**Recorded information**
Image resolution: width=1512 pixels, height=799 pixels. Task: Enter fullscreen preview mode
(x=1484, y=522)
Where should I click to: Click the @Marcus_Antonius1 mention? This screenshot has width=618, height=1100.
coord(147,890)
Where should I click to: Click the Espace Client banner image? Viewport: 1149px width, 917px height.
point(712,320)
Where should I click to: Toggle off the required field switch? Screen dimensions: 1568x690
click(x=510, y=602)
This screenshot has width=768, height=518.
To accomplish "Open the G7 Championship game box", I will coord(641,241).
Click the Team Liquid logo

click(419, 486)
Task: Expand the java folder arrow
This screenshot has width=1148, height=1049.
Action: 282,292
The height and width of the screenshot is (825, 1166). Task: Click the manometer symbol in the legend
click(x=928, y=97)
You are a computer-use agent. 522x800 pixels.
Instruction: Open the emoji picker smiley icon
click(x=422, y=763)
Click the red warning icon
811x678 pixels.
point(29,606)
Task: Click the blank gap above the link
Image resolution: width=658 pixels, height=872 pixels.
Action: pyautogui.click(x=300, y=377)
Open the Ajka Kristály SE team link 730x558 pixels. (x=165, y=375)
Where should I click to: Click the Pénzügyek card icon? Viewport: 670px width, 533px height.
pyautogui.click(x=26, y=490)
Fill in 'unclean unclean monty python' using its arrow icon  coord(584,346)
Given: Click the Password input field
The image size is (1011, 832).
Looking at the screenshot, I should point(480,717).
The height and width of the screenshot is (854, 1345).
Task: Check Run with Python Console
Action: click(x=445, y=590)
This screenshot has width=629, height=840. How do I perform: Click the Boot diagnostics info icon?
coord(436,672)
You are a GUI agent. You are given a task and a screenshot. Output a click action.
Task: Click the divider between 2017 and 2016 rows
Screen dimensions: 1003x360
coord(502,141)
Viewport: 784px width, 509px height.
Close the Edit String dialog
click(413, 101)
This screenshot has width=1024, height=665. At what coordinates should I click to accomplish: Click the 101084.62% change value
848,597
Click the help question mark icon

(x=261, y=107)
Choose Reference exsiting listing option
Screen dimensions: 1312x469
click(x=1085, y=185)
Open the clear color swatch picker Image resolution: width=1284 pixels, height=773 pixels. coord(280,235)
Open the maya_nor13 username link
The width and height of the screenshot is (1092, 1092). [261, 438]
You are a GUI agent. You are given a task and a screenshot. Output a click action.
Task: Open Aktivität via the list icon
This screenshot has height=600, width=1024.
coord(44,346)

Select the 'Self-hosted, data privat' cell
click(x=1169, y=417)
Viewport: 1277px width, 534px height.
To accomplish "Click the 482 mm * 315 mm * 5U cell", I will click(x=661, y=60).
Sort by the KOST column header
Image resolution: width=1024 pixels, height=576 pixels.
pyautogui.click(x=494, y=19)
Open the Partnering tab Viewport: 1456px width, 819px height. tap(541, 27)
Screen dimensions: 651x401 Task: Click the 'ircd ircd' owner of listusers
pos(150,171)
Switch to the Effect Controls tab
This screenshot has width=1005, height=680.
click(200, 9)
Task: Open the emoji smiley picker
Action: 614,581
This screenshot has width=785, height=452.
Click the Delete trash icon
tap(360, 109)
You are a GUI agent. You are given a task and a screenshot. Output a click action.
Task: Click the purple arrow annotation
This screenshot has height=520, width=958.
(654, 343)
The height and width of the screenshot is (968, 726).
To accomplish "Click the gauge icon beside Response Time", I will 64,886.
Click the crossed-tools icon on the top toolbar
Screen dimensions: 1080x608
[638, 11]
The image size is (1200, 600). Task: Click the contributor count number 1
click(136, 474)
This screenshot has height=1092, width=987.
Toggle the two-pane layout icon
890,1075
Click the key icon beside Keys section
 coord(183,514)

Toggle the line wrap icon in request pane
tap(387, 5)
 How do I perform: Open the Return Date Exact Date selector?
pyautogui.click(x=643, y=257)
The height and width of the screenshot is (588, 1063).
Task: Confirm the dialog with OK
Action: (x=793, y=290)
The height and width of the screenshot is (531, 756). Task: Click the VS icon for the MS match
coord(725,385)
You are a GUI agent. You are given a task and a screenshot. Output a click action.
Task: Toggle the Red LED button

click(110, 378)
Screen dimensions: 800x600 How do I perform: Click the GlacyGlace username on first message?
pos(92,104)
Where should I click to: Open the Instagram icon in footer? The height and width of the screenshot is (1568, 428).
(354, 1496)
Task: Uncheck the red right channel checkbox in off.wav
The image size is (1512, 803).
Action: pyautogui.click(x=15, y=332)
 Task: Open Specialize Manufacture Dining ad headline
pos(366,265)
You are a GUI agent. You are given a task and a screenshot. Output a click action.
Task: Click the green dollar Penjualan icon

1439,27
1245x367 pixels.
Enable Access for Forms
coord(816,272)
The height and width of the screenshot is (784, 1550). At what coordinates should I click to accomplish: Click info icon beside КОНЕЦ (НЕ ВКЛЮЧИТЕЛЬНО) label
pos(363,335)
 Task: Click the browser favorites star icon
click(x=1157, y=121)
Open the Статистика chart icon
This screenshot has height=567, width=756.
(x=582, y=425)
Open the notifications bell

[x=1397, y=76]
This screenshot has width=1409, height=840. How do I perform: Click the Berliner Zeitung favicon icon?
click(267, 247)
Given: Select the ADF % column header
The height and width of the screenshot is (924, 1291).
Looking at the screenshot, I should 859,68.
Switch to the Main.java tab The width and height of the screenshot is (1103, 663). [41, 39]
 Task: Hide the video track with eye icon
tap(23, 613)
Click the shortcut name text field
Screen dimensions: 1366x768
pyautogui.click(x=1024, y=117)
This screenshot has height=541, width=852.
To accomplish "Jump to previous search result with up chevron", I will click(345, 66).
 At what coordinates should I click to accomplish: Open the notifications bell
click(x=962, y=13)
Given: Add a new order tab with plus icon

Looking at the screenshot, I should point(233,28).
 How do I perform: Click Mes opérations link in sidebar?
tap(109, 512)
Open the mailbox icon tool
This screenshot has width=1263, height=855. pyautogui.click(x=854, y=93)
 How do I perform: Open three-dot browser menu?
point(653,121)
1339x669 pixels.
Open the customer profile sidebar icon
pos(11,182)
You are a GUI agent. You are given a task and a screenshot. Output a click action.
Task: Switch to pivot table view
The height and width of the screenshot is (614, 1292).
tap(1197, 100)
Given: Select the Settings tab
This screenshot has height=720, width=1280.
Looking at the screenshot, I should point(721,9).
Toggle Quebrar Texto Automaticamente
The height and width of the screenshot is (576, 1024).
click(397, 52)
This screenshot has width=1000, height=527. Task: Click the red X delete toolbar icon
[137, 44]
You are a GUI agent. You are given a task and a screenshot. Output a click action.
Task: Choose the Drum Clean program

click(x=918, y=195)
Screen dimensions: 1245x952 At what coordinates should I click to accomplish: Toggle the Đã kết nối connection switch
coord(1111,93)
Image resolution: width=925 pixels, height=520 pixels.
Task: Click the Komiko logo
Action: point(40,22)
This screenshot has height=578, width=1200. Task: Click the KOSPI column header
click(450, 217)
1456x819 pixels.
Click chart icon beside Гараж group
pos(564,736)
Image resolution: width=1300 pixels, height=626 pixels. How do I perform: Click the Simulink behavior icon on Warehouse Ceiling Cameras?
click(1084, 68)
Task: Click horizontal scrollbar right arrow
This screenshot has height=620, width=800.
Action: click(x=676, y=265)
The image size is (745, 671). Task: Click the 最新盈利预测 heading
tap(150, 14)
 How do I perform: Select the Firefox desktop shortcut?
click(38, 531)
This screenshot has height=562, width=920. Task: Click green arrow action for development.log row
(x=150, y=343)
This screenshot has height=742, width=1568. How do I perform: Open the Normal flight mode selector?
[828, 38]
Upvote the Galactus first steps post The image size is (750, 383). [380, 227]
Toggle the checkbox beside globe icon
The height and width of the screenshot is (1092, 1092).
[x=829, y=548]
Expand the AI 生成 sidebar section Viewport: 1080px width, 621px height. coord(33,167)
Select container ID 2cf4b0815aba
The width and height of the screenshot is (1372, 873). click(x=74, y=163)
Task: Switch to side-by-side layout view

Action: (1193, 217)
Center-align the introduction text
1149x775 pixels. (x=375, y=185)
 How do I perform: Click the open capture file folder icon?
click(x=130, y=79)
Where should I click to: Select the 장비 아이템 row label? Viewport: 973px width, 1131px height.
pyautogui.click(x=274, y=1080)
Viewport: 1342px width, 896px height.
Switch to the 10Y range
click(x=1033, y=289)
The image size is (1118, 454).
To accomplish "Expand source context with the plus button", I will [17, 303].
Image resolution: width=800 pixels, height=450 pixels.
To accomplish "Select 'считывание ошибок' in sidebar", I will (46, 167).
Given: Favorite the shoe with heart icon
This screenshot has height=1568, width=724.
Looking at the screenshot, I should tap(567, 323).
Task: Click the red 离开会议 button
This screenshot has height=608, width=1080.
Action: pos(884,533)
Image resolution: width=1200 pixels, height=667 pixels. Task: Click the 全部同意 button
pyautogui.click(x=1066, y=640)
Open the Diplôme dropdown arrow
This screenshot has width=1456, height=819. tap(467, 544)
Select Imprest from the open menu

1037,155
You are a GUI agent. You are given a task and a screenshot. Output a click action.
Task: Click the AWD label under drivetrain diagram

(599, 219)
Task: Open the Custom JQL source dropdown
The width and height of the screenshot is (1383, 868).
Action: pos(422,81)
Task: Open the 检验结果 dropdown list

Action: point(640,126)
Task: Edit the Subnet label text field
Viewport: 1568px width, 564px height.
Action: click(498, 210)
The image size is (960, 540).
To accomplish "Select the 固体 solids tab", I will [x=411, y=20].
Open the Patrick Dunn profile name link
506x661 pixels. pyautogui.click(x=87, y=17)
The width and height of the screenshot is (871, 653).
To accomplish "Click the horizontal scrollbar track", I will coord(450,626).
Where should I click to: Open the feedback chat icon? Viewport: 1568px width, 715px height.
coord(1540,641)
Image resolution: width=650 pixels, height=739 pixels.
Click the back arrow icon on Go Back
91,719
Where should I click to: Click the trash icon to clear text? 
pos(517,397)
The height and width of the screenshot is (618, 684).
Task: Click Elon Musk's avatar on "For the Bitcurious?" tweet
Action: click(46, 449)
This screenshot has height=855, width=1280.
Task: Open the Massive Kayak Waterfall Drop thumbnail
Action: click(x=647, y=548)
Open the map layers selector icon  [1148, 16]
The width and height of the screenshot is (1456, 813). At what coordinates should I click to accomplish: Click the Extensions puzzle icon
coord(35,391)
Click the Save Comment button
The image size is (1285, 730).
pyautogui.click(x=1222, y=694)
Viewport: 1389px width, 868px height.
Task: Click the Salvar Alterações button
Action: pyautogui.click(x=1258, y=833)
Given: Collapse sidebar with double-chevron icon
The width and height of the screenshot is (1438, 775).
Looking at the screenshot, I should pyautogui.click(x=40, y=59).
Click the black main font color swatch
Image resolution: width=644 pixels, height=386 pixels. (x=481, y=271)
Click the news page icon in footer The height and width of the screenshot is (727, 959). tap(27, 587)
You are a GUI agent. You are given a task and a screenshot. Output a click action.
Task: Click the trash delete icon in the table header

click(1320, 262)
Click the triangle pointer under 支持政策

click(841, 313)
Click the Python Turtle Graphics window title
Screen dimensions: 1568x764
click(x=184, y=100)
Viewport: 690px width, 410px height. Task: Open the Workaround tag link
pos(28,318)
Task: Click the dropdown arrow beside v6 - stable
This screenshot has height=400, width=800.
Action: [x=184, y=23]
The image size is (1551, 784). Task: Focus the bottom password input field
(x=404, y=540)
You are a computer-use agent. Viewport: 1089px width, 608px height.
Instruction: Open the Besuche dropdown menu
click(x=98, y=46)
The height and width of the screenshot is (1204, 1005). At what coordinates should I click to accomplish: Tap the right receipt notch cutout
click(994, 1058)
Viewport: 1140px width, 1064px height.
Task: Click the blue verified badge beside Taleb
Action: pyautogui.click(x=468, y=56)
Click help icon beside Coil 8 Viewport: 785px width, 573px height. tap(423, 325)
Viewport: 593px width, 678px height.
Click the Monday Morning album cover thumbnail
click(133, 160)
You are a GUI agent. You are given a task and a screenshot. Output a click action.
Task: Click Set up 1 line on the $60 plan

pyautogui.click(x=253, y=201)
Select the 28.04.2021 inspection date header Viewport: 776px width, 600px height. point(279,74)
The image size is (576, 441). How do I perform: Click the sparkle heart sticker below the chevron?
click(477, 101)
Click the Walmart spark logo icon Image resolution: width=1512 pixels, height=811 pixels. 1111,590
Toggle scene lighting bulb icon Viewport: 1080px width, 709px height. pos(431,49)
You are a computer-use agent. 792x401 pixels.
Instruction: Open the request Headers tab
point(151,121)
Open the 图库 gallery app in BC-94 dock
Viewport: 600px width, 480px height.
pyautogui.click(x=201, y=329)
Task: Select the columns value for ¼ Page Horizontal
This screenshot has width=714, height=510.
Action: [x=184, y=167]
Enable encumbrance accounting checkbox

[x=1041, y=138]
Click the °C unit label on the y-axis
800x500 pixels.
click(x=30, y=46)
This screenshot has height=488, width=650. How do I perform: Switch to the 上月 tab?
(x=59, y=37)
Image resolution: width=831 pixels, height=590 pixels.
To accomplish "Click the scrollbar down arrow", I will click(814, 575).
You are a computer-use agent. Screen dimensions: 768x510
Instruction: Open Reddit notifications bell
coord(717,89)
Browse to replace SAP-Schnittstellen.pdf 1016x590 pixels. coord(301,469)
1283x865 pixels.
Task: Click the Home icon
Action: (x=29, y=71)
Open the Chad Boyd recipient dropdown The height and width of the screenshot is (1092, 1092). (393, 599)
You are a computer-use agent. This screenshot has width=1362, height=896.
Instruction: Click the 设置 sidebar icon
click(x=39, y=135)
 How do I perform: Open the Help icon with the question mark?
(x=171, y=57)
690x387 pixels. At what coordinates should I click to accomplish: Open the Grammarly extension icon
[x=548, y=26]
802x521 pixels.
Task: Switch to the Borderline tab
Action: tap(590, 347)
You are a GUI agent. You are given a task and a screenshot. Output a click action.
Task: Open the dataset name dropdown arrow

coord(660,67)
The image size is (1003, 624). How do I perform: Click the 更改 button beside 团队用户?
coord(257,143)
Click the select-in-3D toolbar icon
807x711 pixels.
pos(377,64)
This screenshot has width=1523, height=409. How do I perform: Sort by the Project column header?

**Assignment**
In the records above, find each line holding "computer" and copy it.

**Completed exercise**
You are a computer-use agent. 522x800 pixels.
You are a computer-use agent. Viewport: 1089px width, 608px height.
You are a computer-use agent. 792x401 pixels.
You are a computer-use agent. Screen dimensions: 768x510
You are a computer-use agent. This screenshot has width=1362, height=896.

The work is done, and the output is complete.